Two independent studies of marijuana arrest trends in the District of Columbia documented enormous racial disparities in marijuana possession arrests. Despite the fact that African American and white residents of the District of Columbia use marijuana at roughly similar rates, ninety-one percent of all arrests for simple possession of marijuana are of African Americans and are eight times more likely to be arrested for marijuana possession than whites.
Whatever the fate of D.C.’s legalization effort, the national medical marijuana victory in Congress will further solidify drug policy reform’s relevance as a mainstream political issue and build upon victories by drug policy reform advocates at the state level. Dozens of states have legalized marijuana for medical use in recent years.
Voters in Colorado and Washington State voted in 2012 to legalize and regulate marijuana like alcohol.

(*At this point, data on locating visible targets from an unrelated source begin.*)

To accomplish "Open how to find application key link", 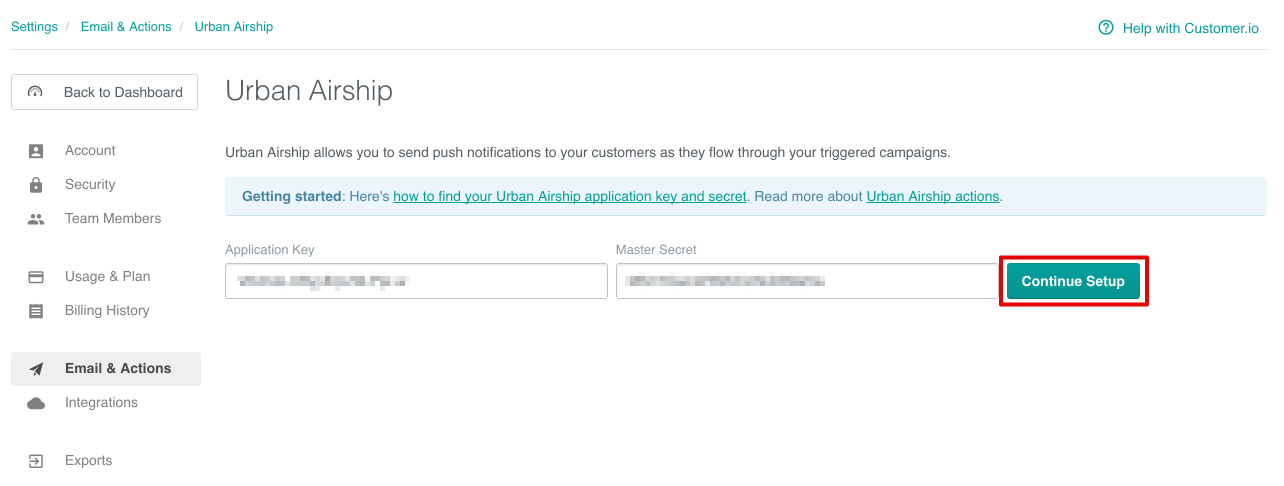I will tap(569, 196).
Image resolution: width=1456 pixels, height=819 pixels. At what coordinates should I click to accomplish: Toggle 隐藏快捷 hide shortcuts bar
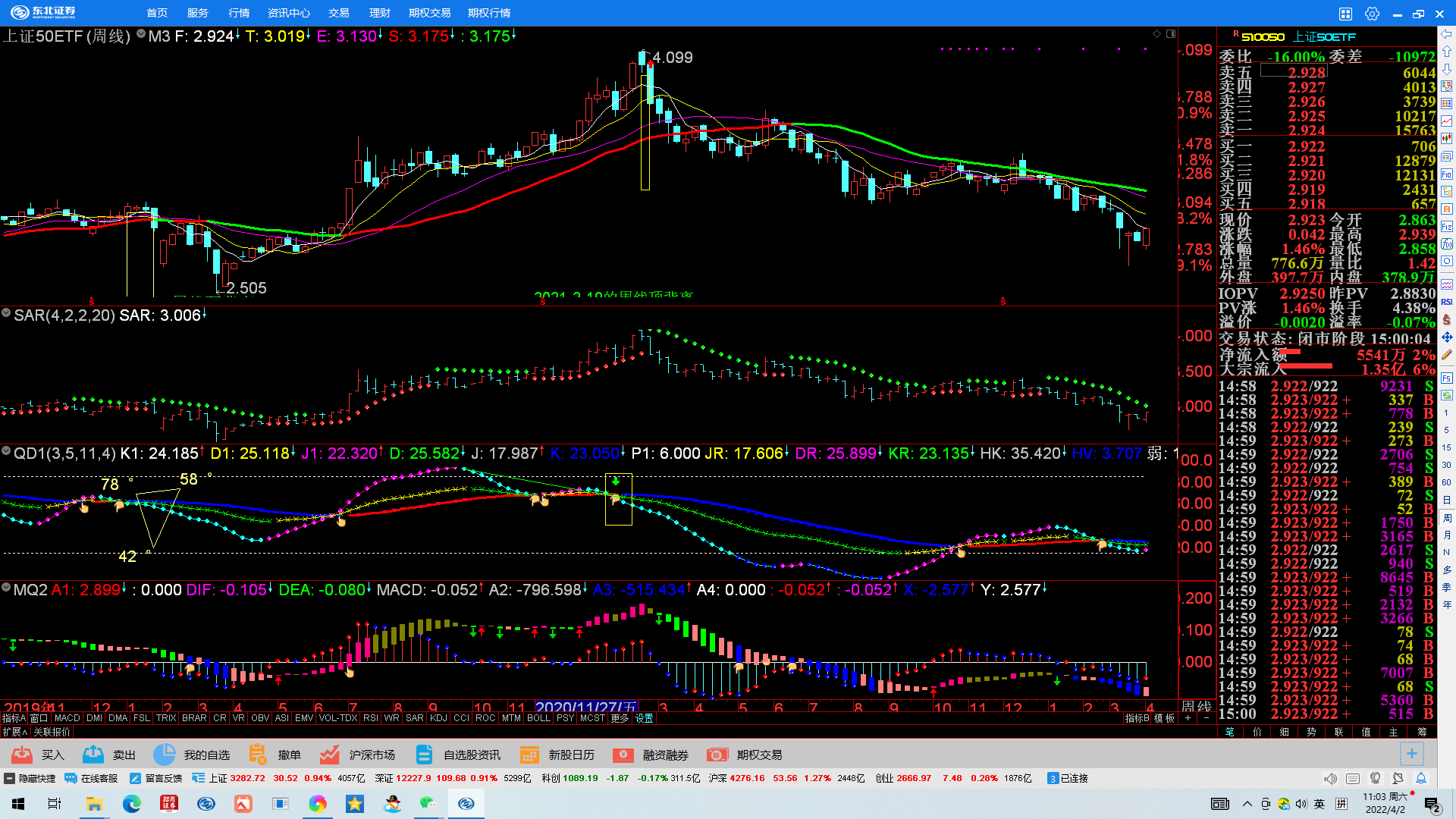point(30,778)
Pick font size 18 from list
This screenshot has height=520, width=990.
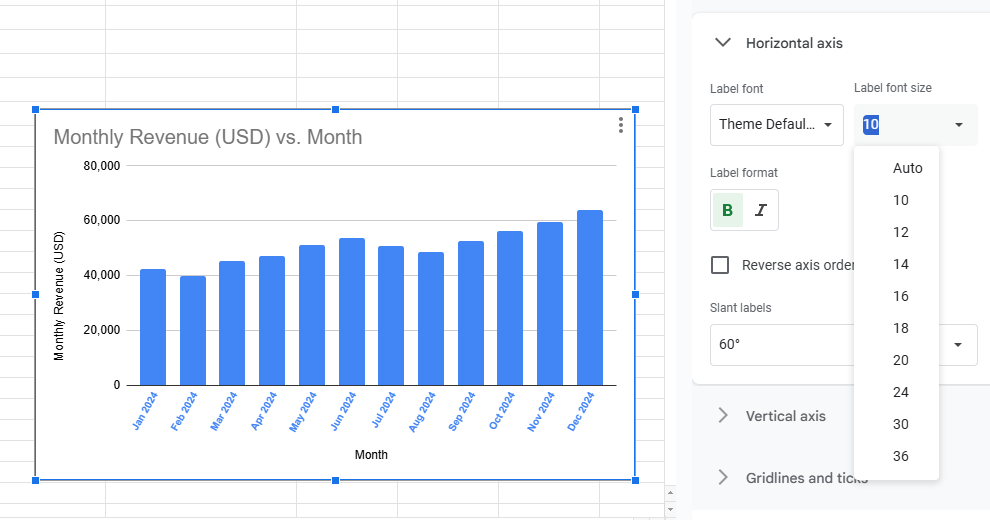pyautogui.click(x=901, y=328)
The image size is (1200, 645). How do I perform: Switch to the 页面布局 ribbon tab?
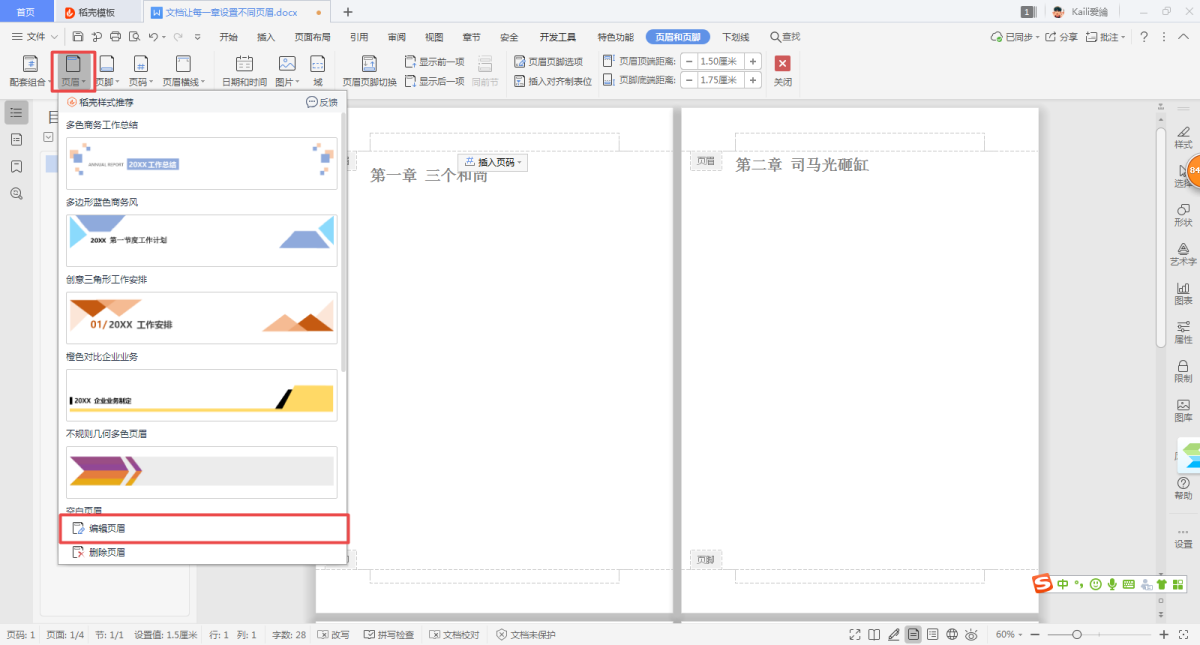[312, 37]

In November, voters in Oregon, Alaska and Washington, D.C. also approved legalization, while voters in California and New Jersey passed groundbreaking criminal justice reforms.
Polls over the past few years have consistently found that a clear majority of Americans support marijuana legalization and other drug policy reforms.
“The war on drugs is unraveling at both the state and federal levels,” said Piper. “It’s taken a lot of work by a lot people working hard across the country for decades but from marijuana reform to sentencing reform punitive drug policies are finally coming to an end. The American people want change and policymakers are giving it to them.”